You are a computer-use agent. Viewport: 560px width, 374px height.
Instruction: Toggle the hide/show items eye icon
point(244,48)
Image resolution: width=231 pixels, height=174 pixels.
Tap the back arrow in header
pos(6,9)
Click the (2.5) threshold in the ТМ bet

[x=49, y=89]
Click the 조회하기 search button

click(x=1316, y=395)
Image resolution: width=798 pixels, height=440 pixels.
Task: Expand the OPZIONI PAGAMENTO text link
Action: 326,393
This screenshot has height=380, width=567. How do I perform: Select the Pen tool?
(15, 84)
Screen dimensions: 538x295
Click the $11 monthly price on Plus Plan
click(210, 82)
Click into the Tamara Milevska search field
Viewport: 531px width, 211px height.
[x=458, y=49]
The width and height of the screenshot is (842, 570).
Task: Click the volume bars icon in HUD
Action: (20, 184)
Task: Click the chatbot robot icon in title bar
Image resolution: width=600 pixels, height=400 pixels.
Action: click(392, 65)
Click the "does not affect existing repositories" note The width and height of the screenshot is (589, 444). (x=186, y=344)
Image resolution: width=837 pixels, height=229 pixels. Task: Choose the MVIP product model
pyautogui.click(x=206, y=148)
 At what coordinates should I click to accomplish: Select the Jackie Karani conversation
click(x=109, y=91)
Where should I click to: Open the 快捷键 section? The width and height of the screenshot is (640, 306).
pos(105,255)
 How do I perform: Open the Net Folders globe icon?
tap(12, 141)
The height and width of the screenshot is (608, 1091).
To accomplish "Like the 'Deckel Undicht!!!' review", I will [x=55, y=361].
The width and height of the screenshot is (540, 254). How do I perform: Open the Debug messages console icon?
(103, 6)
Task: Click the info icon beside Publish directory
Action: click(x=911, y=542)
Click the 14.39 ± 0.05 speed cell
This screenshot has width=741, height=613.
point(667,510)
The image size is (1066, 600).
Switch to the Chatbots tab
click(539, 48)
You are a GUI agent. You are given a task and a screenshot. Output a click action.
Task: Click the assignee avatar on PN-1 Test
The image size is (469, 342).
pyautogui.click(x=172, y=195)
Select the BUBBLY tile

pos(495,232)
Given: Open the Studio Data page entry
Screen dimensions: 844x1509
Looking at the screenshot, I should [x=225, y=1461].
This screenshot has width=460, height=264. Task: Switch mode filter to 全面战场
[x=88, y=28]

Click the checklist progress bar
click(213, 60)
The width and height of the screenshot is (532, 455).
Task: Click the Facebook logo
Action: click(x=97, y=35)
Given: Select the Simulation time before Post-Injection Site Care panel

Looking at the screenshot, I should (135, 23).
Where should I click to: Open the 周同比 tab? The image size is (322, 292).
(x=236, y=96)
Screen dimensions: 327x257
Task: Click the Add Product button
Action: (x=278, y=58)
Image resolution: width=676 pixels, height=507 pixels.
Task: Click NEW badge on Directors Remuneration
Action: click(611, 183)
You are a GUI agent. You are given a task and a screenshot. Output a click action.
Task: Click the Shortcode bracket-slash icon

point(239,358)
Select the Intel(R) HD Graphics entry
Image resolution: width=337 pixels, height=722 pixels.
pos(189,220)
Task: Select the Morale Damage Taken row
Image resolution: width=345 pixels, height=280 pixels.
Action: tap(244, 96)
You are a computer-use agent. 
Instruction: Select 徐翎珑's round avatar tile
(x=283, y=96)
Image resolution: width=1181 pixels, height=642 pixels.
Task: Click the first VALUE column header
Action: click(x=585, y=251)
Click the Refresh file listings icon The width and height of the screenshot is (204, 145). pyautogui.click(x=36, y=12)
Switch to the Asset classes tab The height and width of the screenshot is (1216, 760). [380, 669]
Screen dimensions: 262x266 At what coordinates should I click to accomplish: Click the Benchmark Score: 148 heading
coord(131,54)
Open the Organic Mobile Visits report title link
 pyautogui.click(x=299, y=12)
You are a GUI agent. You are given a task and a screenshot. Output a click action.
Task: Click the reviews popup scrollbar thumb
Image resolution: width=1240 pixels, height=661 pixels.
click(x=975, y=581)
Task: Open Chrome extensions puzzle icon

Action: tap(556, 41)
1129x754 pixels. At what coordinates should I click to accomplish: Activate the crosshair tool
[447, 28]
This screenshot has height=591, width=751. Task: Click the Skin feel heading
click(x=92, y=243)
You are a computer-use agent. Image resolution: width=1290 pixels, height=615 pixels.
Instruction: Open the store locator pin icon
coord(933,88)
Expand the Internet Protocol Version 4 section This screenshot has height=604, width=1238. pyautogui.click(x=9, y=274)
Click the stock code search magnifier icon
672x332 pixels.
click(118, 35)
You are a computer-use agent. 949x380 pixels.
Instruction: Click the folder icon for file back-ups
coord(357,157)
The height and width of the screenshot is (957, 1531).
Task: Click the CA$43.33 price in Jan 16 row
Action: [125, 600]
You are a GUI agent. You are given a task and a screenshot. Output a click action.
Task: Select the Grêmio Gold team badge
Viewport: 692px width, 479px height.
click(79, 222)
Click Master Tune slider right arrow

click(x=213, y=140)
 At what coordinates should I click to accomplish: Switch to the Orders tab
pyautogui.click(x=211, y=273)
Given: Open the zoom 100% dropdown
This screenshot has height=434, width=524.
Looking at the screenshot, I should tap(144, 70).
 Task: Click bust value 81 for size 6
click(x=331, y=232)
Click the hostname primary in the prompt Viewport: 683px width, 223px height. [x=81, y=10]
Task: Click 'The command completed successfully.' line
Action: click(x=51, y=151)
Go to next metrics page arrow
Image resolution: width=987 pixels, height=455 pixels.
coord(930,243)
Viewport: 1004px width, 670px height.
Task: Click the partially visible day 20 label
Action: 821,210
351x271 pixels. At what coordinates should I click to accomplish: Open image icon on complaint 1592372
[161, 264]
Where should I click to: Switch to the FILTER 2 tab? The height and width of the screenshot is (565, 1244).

Task directions
Nothing in the records may be dropped; reproduce them exactly.

Solved exercise
You are a computer-use agent. Viewport: 560px width, 374px height.
Instruction: Toggle the hide/show items eye icon
point(244,48)
Image resolution: width=231 pixels, height=174 pixels.
Tap the back arrow in header
pos(6,9)
Click the (2.5) threshold in the ТМ bet

[x=49, y=89]
Click the 조회하기 search button

click(x=1316, y=395)
Image resolution: width=798 pixels, height=440 pixels.
Task: Expand the OPZIONI PAGAMENTO text link
Action: 326,393
This screenshot has height=380, width=567. How do I perform: Select the Pen tool?
(15, 84)
Screen dimensions: 538x295
Click the $11 monthly price on Plus Plan
click(210, 82)
Click into the Tamara Milevska search field
Viewport: 531px width, 211px height.
[x=458, y=49]
The width and height of the screenshot is (842, 570).
Task: Click the volume bars icon in HUD
Action: (20, 184)
Task: Click the chatbot robot icon in title bar
Image resolution: width=600 pixels, height=400 pixels.
Action: click(392, 65)
Click the "does not affect existing repositories" note The width and height of the screenshot is (589, 444). (x=186, y=344)
Image resolution: width=837 pixels, height=229 pixels. Task: Choose the MVIP product model
pyautogui.click(x=206, y=148)
 At what coordinates should I click to accomplish: Select the Jackie Karani conversation
click(x=109, y=91)
Where should I click to: Open the 快捷键 section? The width and height of the screenshot is (640, 306).
pos(105,255)
 How do I perform: Open the Net Folders globe icon?
tap(12, 141)
The height and width of the screenshot is (608, 1091).
To accomplish "Like the 'Deckel Undicht!!!' review", I will [x=55, y=361].
The width and height of the screenshot is (540, 254). How do I perform: Open the Debug messages console icon?
(103, 6)
Task: Click the info icon beside Publish directory
Action: click(x=911, y=542)
Click the 14.39 ± 0.05 speed cell
This screenshot has width=741, height=613.
point(667,510)
The image size is (1066, 600).
Switch to the Chatbots tab
click(539, 48)
You are a GUI agent. You are given a task and a screenshot. Output a click action.
Task: Click the assignee avatar on PN-1 Test
The image size is (469, 342).
pyautogui.click(x=172, y=195)
Select the BUBBLY tile

pos(495,232)
Given: Open the Studio Data page entry
Screen dimensions: 844x1509
Looking at the screenshot, I should [x=225, y=1461].
This screenshot has width=460, height=264. Task: Switch mode filter to 全面战场
[x=88, y=28]

Click the checklist progress bar
click(213, 60)
The width and height of the screenshot is (532, 455).
Task: Click the Facebook logo
Action: click(x=97, y=35)
Given: Select the Simulation time before Post-Injection Site Care panel

Looking at the screenshot, I should (135, 23).
Where should I click to: Open the 周同比 tab? The image size is (322, 292).
(x=236, y=96)
Screen dimensions: 327x257
Task: Click the Add Product button
Action: (x=278, y=58)
Image resolution: width=676 pixels, height=507 pixels.
Task: Click NEW badge on Directors Remuneration
Action: click(611, 183)
You are a GUI agent. You are given a task and a screenshot. Output a click action.
Task: Click the Shortcode bracket-slash icon

point(239,358)
Select the Intel(R) HD Graphics entry
Image resolution: width=337 pixels, height=722 pixels.
pos(189,220)
Task: Select the Morale Damage Taken row
Image resolution: width=345 pixels, height=280 pixels.
Action: tap(244, 96)
You are a computer-use agent. 
Instruction: Select 徐翎珑's round avatar tile
(x=283, y=96)
Image resolution: width=1181 pixels, height=642 pixels.
Task: Click the first VALUE column header
Action: click(x=585, y=251)
Click the Refresh file listings icon The width and height of the screenshot is (204, 145). pyautogui.click(x=36, y=12)
Switch to the Asset classes tab The height and width of the screenshot is (1216, 760). [380, 669]
Screen dimensions: 262x266 At what coordinates should I click to accomplish: Click the Benchmark Score: 148 heading
coord(131,54)
Open the Organic Mobile Visits report title link
 pyautogui.click(x=299, y=12)
You are a GUI agent. You are given a task and a screenshot. Output a click action.
Task: Click the reviews popup scrollbar thumb
Image resolution: width=1240 pixels, height=661 pixels.
click(x=975, y=581)
Task: Open Chrome extensions puzzle icon

Action: tap(556, 41)
1129x754 pixels. At what coordinates should I click to accomplish: Activate the crosshair tool
[447, 28]
This screenshot has height=591, width=751. Task: Click the Skin feel heading
click(x=92, y=243)
You are a computer-use agent. Image resolution: width=1290 pixels, height=615 pixels.
Instruction: Open the store locator pin icon
coord(933,88)
Expand the Internet Protocol Version 4 section This screenshot has height=604, width=1238. pyautogui.click(x=9, y=274)
Click the stock code search magnifier icon
672x332 pixels.
click(118, 35)
You are a computer-use agent. 949x380 pixels.
Instruction: Click the folder icon for file back-ups
coord(357,157)
The height and width of the screenshot is (957, 1531).
Task: Click the CA$43.33 price in Jan 16 row
Action: [125, 600]
You are a GUI agent. You are given a task and a screenshot. Output a click action.
Task: Select the Grêmio Gold team badge
Viewport: 692px width, 479px height.
click(79, 222)
Click Master Tune slider right arrow

click(x=213, y=140)
 At what coordinates should I click to accomplish: Switch to the Orders tab
pyautogui.click(x=211, y=273)
Given: Open the zoom 100% dropdown
This screenshot has height=434, width=524.
Looking at the screenshot, I should tap(144, 70).
 Task: Click bust value 81 for size 6
click(x=331, y=232)
Click the hostname primary in the prompt Viewport: 683px width, 223px height. [x=81, y=10]
Task: Click 'The command completed successfully.' line
Action: click(x=51, y=151)
Go to next metrics page arrow
Image resolution: width=987 pixels, height=455 pixels.
coord(930,243)
Viewport: 1004px width, 670px height.
Task: Click the partially visible day 20 label
Action: 821,210
351x271 pixels. At what coordinates should I click to accomplish: Open image icon on complaint 1592372
[161, 264]
Where should I click to: Switch to the FILTER 2 tab? The height and width of the screenshot is (565, 1244).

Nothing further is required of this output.